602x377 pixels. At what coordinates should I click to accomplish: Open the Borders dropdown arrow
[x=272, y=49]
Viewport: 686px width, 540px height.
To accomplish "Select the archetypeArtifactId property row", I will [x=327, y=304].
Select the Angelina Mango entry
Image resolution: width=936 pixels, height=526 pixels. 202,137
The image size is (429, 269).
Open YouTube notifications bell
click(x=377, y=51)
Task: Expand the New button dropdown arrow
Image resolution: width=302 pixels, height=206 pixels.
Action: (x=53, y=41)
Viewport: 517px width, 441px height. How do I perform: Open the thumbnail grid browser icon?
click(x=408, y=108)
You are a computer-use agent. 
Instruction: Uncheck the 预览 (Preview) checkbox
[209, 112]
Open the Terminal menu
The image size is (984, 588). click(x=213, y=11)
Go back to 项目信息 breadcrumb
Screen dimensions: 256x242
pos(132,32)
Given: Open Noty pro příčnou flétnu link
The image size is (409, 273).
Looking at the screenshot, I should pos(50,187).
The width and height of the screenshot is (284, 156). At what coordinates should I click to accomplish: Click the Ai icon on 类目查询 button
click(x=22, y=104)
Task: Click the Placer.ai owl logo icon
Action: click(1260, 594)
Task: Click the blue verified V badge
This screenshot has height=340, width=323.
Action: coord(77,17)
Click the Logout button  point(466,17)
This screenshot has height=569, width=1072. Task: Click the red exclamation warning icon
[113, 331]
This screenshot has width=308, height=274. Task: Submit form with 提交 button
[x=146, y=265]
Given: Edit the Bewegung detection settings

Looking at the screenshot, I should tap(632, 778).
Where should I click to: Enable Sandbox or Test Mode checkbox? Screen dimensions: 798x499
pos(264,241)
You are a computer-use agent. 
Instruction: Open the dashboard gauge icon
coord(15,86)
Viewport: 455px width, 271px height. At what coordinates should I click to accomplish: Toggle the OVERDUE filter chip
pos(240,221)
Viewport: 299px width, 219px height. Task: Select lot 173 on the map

_ _ _ _ _

▸ **Exercise aim**
Which lines in the items above contain the word "height", with case counting? Copy each of those lines in full.

▸ **Written response**
Viewport: 686px width, 540px height.
Image resolution: width=936 pixels, height=526 pixels. 202,137
Image resolution: width=302 pixels, height=206 pixels.
Viewport: 517px width, 441px height. How do I perform: Open the thumbnail grid browser icon?
The width and height of the screenshot is (284, 156). At what coordinates should I click to accomplish: Click the Ai icon on 类目查询 button
This screenshot has height=340, width=323.
This screenshot has height=569, width=1072. Task: Click the red exclamation warning icon
This screenshot has width=308, height=274. Task: Submit form with 提交 button
Viewport: 455px width, 271px height. At what coordinates should I click to accomplish: Toggle the OVERDUE filter chip
Viewport: 299px width, 219px height. Task: Select lot 173 on the map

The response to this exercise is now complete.